Zatanna's regal, theatrically masterful posture falters just a bit. Her shoulders slump a bit and her hand trembles a bit. In that moment, her belief, so carefully cultivated, cracks, and she remembers an old adage: 'If there is the tiniest crack in your circle, then a demon will thrust a hair through it and blind you.'
A hair. Ticklish. Like the tickle on her arm, which she looks down to and sees a monster the size of a rat, spider-like but with thirteen unequal legs and a lobster-like tail that curls up over its back like a scorpion. It its eyes, she can see the reflections of a child's face, vacant-eyed and slack-jawed but grinning, hairless of scalp and eyebrows.
The city block refuses to budge.
Her first instinct is to destroy it.
Maybe that would inspire troublingly existential thoughts in anyone else, that their first thought upon seeing an unknown factor is 'punch it until it explodes into a thousand non-problems.' America is blissfully free of any such doubt. She sees the thing crawling up Zatanna's arm like a disgusting amalgamation of silverfish and spider writ large. She feels the immovable city block strain against her not-inconsiderable strength, but refuse to move.
"Nngh — gh — for fuck's sake-" And, releasing that block, that is exactly what she plans to do. Rip it off Zatanna. Tear it in half. Hurl it into whatever viscous substance makes up space beyond that sickening membrane. Her body tenses, one leg drawing back and the other bending up against her chest like someone preparing for a dash. Her eyes steel —
— and then she remembers, what Zatanna told her before about all this. Acknowledging it will just make it worse. Punching it will just make it worse. Anything she's good at will just make it worse. Just thinking all this is making it worse, stop thinking about it, stop thinking about thinking about it—
Shit.
She has to fix this. She has to. Her mind races, annoyance and frustration tumbling through her expression because she knows every second spent is another second spent acknowledging it. She can't. She can't. She can't she has to fix this she can't — wait. Brown eyes widen.
"Yo! Magic girl!"
And those eyes focus on Zatanna, piercing in a way that demands attention. Her entire expression is wreathed in a certain amount of intensity that is certainly appropriate for the moment —
"What's the food like at that shop you were going to?"
— maybe not so much, though, for the question she asks. But she asks it, that disarmingly mundane thing, expecting — demanding — a thoughtful answer.
Right now, for all the world, America Chavez does not give a fuck about anything else except Zatanna's favorite donuts.
Zatanna's sensitivity is a double-edged sword.
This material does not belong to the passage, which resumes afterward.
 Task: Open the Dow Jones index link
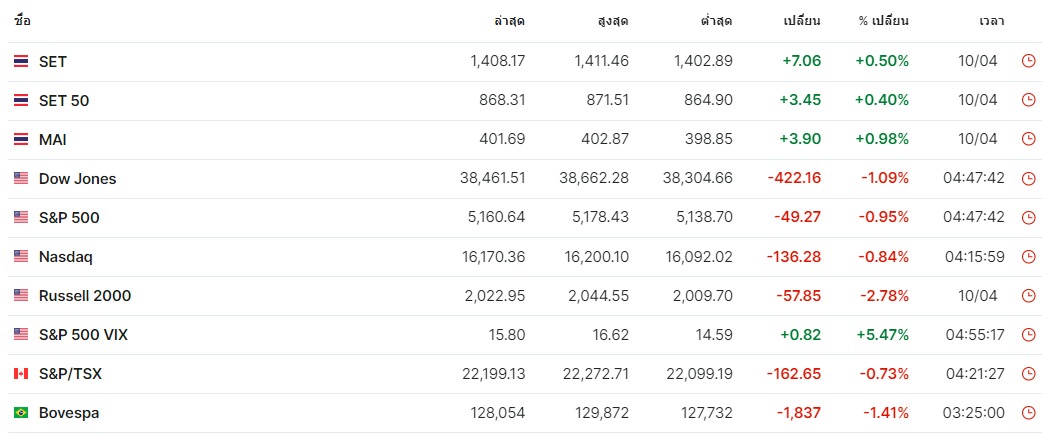77,179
Things that are not real can be real to her, but part of being a sorcerer is self-control. Zatanna looks firmly up at America and nothing but America, affecting a natural-sounding laugh and falling into the cadence of her stage patter as she replies, "Maple bacon longjohns. No creme filling, just a yeast roll with spaghetti slices of thick-cut bacon and a homemade maple glaze. I never asked how they make it because if I knew, I'd make it myself and never fit into my costume again!" Pause for laughter, and now, while the audience is in the river, the flop. She casually brushes the questing thing off her arm, letting it vanish like magic as she continues, "I go there on my cheat day, and even then only in the afternoon so I won't be tempted by freshness. Where did you get your slice?"
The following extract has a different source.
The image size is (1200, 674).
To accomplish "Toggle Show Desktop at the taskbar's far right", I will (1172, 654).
Listen to the mouth, overlook what the hands are doing. All the best magic works like that.
America is not exactly the most talkative of people. But that's not to say she's shy; far from it, considering the way she just eases naturally into this conversation now.
She just likes to save her words for when they actually matter, and they don't matter any more than they do right now.
"Shit, that sounds good," she empathizes with the rueful shake of her head and a big grin. Her fingers curl around stolen concrete. "Got mine from Joe's. Been looking for the best I can find here; their Sicilian is some ridiculous pizza magic." 'Looking for the best' would imply some unfamiliarity. Maybe she's new to New York City. Maybe that will inspire more thought. More distraction.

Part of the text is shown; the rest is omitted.